TASK REQUIREMENTS: Line for line, the listing below is to be transcribed exactly.

EXERCISE MATERIALS:
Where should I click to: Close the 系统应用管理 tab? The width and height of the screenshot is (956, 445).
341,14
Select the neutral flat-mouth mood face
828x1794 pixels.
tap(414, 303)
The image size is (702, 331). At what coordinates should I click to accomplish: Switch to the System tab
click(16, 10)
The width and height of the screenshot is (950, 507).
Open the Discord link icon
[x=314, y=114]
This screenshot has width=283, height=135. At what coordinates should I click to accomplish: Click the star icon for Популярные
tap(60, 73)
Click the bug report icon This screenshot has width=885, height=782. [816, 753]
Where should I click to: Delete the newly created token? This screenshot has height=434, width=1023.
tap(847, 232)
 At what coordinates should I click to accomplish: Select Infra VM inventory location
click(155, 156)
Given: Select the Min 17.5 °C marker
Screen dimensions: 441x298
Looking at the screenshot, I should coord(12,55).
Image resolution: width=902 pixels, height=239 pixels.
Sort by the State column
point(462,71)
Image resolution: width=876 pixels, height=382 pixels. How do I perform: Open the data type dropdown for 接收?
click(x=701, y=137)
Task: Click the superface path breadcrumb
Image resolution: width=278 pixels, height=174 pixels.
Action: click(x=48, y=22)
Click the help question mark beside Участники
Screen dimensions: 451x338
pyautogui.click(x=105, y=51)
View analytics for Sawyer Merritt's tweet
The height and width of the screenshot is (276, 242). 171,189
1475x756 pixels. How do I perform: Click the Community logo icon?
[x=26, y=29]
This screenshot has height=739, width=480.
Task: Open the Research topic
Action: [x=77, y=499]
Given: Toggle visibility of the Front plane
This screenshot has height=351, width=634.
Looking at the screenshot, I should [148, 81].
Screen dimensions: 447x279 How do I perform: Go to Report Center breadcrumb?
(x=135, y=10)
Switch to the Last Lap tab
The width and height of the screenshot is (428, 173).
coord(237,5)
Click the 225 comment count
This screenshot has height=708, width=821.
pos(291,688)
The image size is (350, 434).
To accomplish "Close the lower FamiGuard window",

ANSWER FOR THE TASK:
Where should I click to: Close the 系统应用管理 tab? The width and height of the screenshot is (956, 445).
341,14
Select the neutral flat-mouth mood face
828x1794 pixels.
tap(414, 303)
The image size is (702, 331). At what coordinates should I click to accomplish: Switch to the System tab
click(16, 10)
The width and height of the screenshot is (950, 507).
Open the Discord link icon
[x=314, y=114]
This screenshot has width=283, height=135. At what coordinates should I click to accomplish: Click the star icon for Популярные
tap(60, 73)
Click the bug report icon This screenshot has width=885, height=782. [816, 753]
Where should I click to: Delete the newly created token? This screenshot has height=434, width=1023.
tap(847, 232)
 At what coordinates should I click to accomplish: Select Infra VM inventory location
click(155, 156)
Given: Select the Min 17.5 °C marker
Screen dimensions: 441x298
Looking at the screenshot, I should coord(12,55).
Image resolution: width=902 pixels, height=239 pixels.
Sort by the State column
point(462,71)
Image resolution: width=876 pixels, height=382 pixels. How do I perform: Open the data type dropdown for 接收?
click(x=701, y=137)
Task: Click the superface path breadcrumb
Image resolution: width=278 pixels, height=174 pixels.
Action: click(x=48, y=22)
Click the help question mark beside Участники
Screen dimensions: 451x338
pyautogui.click(x=105, y=51)
View analytics for Sawyer Merritt's tweet
The height and width of the screenshot is (276, 242). 171,189
1475x756 pixels. How do I perform: Click the Community logo icon?
[x=26, y=29]
This screenshot has height=739, width=480.
Task: Open the Research topic
Action: [x=77, y=499]
Given: Toggle visibility of the Front plane
This screenshot has height=351, width=634.
Looking at the screenshot, I should [148, 81].
Screen dimensions: 447x279 How do I perform: Go to Report Center breadcrumb?
(x=135, y=10)
Switch to the Last Lap tab
The width and height of the screenshot is (428, 173).
coord(237,5)
Click the 225 comment count
This screenshot has height=708, width=821.
pos(291,688)
The image size is (350, 434).
To accomplish "Close the lower FamiGuard window",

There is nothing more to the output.